L’assessore alla cultura di Rende Marta Petrusewic parla di «un progetto visionario» in cui si sono volute cogliere «le potenzialità di ricaduta sul nostro territorio in termini culturali e anche economici». «Quando ci è stato proposto -ha proseguito la Petrusewicz - abbiamo subito interessato gli archeologi docenti dell’Unical e la Soprintendenza Abap per le province di Catanzaro, Cosenza e Crotone. Abbiamo valutato insieme il lavoro preliminare di indagine storiografica e bibliografica fatto sul potenziale tracciato della via romana che da Reggio Calabria portava a Capua. Abbiamo sostenuto pertanto le indagini geofisiche non invasive, e attendiamo speranzosi i risultati».

Sulle tracce dell’antica Via Popilia-Annia

«Abbiamo incrociato i dati contenuti nel volume di Vincenzo Spanò “La via Popilia-Annia in Calabria” con quelli delle foto aeree della zona», ha dichiarato Renato Acri, «abbiamo così individuato il probabile tracciato.
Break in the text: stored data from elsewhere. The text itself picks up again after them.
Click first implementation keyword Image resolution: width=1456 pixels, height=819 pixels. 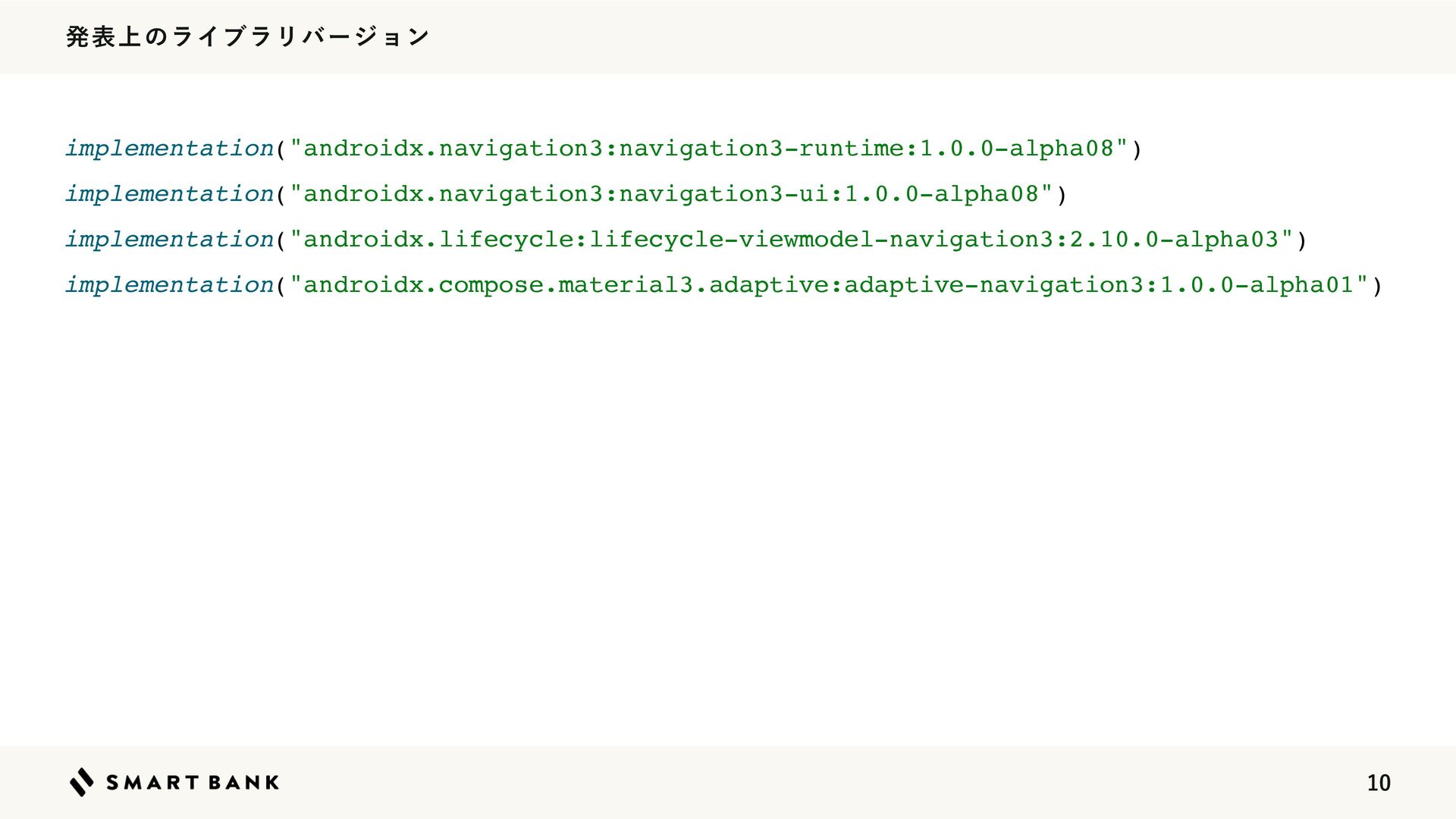[169, 149]
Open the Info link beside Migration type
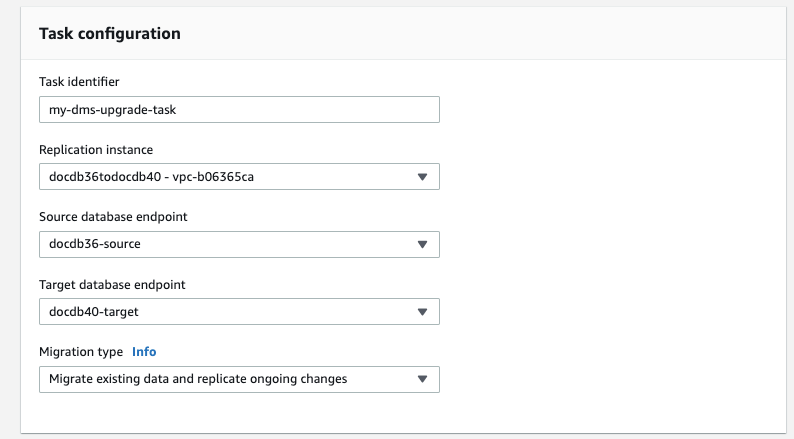Image resolution: width=794 pixels, height=439 pixels. pyautogui.click(x=144, y=352)
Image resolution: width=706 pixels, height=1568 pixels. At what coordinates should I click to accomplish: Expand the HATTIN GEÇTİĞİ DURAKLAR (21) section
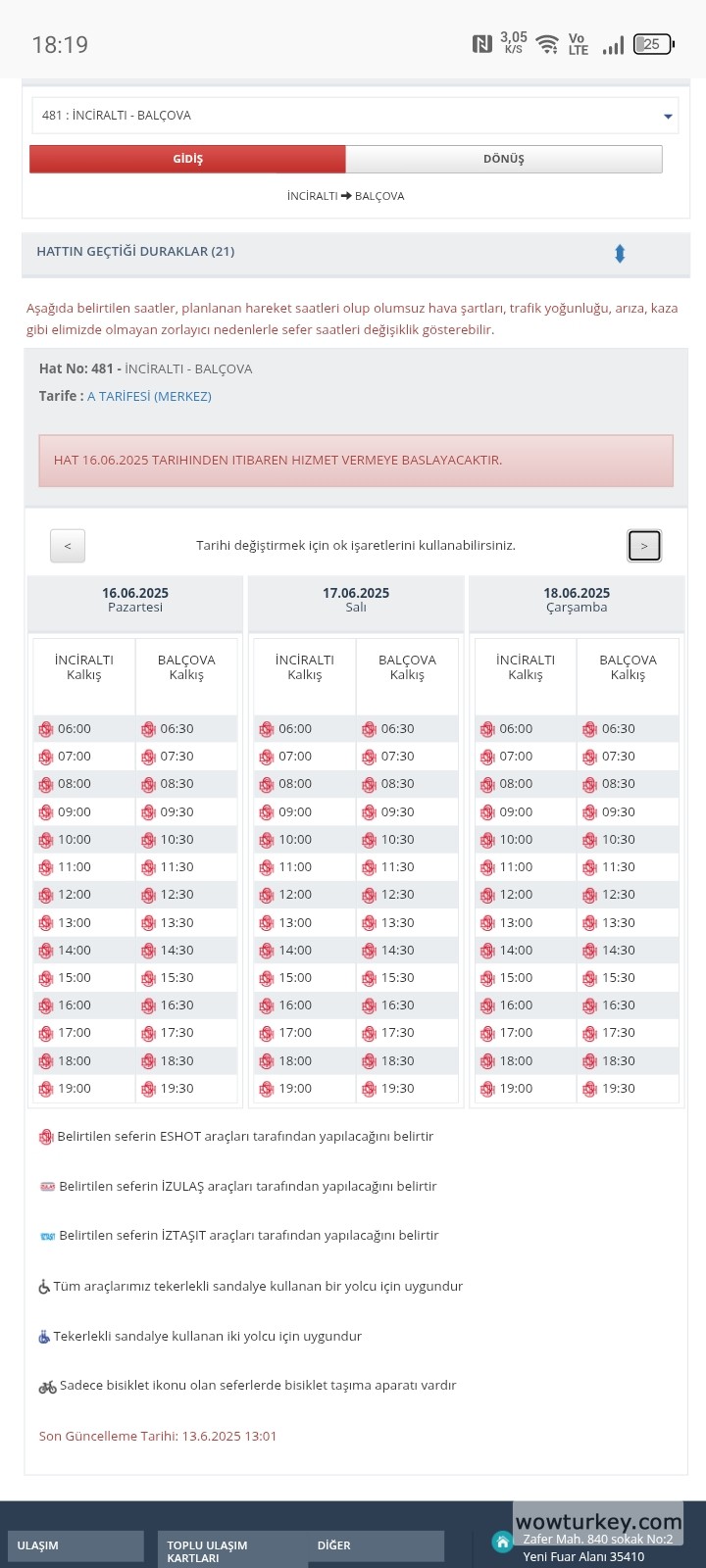click(x=135, y=252)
Sono stati già trovati alcuni basolati a Morano e a Torre Chierico nella zona sud di Cosenza che ci fanno ben sperare. L’assessora alla cultura e alla ricerca ha da subito appoggiato il nostro progetto e da giugno scorso abbiamo iniziato con le prime indagini non invasive dopo aver avuto il placet da parte della Soprintendenza».

 

La metodologia geofisica utilizzata per le indagini è la GPR (ground penetrating radar), noto anche come Georadar, che si basa sull'analisi delle riflessioni di onde elettromagnetiche trasmesse nel terreno. Tale metodo fornisce una sezione del terreno indagato dalla superficie, fino a profondità di alcuni metri (2-3 m), con ottima restituzione dei dati. «Da una prima analisi di quelli raccolti -ha proseguito il geologo - sono state registrate alcune anomalie e quindi la presenza di alcuni marker nel terreno che fanno ben sperare di trovare basoli. Andranno eseguite poi delle tomografie geoelettriche per avere certezza dei risultati».
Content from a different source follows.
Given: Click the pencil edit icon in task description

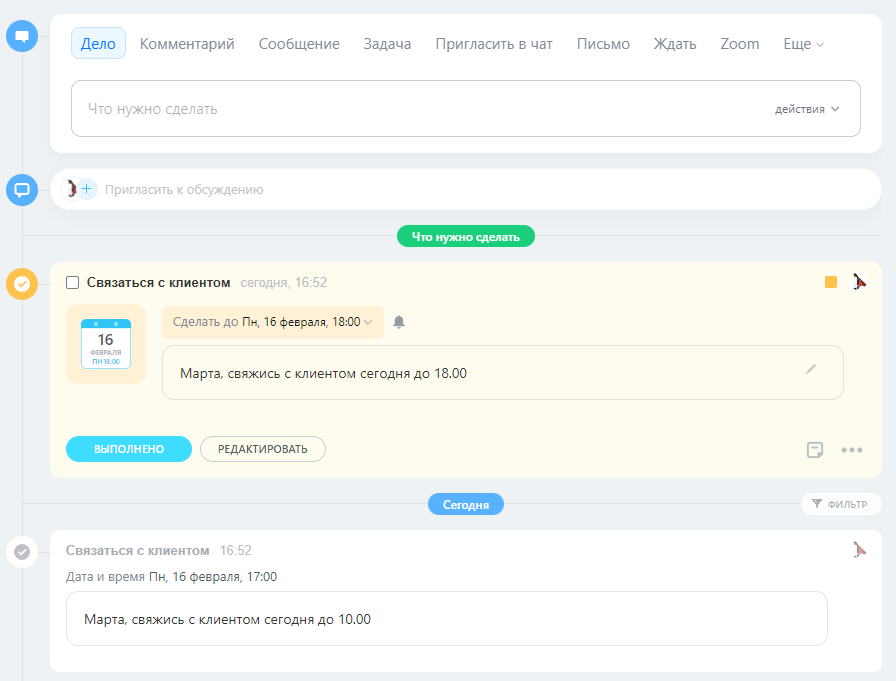Looking at the screenshot, I should 811,369.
Un film per Voyage, canale francese della Fox

Parallelamente al progetto si è mosso Benoit Felici, giovane regista e documentarista Italo-francese che si trova in questi giorni in Calabria per girare il film per la tv Voyage, canale francese della Fox, sulle antiche strade romane Appia, Cassia, Valeria e Popilia.

 

«Dopo aver lavorato su progetti di tipo documetaristico - ha detto il filmaker - come “Unfinished Italy” in cui partendo dalle opere pubbliche incompiute in Italia si riflette sulle cose che non finiamo e su come alcune persone siano riuscite a trasformare edifici in disuso in luoghi vivi, qui emerge invece come luoghi che paiono essere dimenticati riescano a rivivere grazie alle comunità che cercano di rivitalizzarli». «Realizzeremo quattro film su ciascuna via consolare: se i tracciati sembrano essere stati cancellati dal tempo, l’immaginario ancora c’è e vive grazie a chi questi luoghi li abita o li attraversa e vuole ridare un senso a queste latitudini». Dopo aver girato sulla via Appia e Cassia, Felici ha cominciato da Capua a ripercorrere la strada romana: «Dopo la Campania, abbiamo attraversato il Pollino per arrivare a Morano e Civita. In questi giorni abbiamo seguito da vicino le indagini che si stanno eseguendo a Rende grazie all’associazione La Via Popilia e finiremo le riprese a Reggio Calabria».

 

L’intento è di presentare nel 2020 il film anche a Rende: «nonostante sia stato commissionato dalla tv francese, il film sarà venduto ad altri paesi», assicura Benoit. Per allora le indagini saranno terminate e «si spera di ottenere i risultati attesi - conclude l’assessore Petrusewicz - sarebbe un traguardo importante non solo per Rende, ma per l’intero territorio regionale».